У систем ориентации помимо кодовых имелись и имена собственные. Первым системам управления отчего-то давали птичьи. Систему «Востоков» назвали «Чайкой». И когда в отдельском капустнике наш собственный шоумен Лев Ивин, внешне похожий на Жана Марэ, дирижировал бутафорским хором, все его понимали.
«Чайка смело пролетелаНад седой волной,Окунулась и вернулась…»
Хор в этом месте намеренно сбивался, и Ивин пояснял: «Извините с первого раза не получилось». И зрители безусловно понимали намёк на текущие неудачи, и когда пелось дальше:
«Гляжу я на небо,Тай думку гадаю,Чому я ни сокил,Чому не летаю?»
Опять-таки понимали, что это об автоматах к Марсу, система которых звалась «Соколом». Но «Чайкой» стал и позывной первой женщины – космонавта планеты Валентины Терешковой.
Мы занимались тогда в основном лунной программой. Были и периферийные проекты вроде корабля «Союз», который выполняли сотрудники второго разряда, вышедшие со временем, как и корабль, в основные исполнители.

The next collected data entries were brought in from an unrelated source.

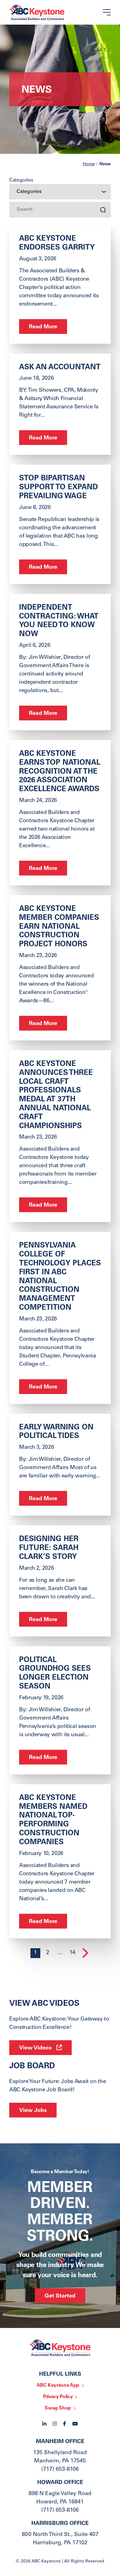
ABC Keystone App (58, 2385)
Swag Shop (58, 2408)
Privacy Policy (58, 2396)
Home (89, 164)
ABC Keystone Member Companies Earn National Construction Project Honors (59, 927)
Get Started (60, 2296)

Продолжали готовить и пилотируемые корабли и автоматы к Луне, Венере, Марсу, которые собирались передать Бабакину.
Марс оставался в числе наших целей. Удивление вызывала не цель, а когда это делалось. В последние годы нашего Главного Конструктора готовился пилотируемый полёт на тяжелом межпланетном корабле – ТМК. Тогдашние представления о «тяжёлом» корабле сегодня смешны. Они исходили из тех возможностей и выглядят дерзким вызовом маршруту Земля-Марс-Земля.

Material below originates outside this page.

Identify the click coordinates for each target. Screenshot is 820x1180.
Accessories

Летом 1964-го на кульманах ОКБ-1 прорисовывали корабль с лопухами-концентраторами солнечной энергии и теплицей-оранжереей внутри, считались расходы топлива управляющих двигателей, в памяти вычислительных машин хранились траектории пилотируемого межпланетного полёта, создавалась автономная навигация дальнего кораблевождения.
Громоздкий космический аппарат для экономии топлива управления намеревались в полёте совместить с его геометрическим идеалом, убрать биения из-за несовпадения реальных и главных осей инерции корабля.
Полодии и герполодии на эллипсоиде инерции доставляли удовольствие красотой своих эволюций, но это была наука. А рядом существовала и жизнь. Она, как говорится, «била ключом и чаще по голове».
Кадры решают всё
«На золотом крыльце сиделицарь, царевич Дмитрий Андреич,Бабков, Николаев, Невзоров, Чинаев,Мышлецов, Колонцов, Ты кто таков?»
– писалось в отдельской стенгазете.
И было понятно, что Царь, разумеется, – Раушенбах, а царевич Дмитрий Андреевич – Князев, один из исходных зачинателей отдела.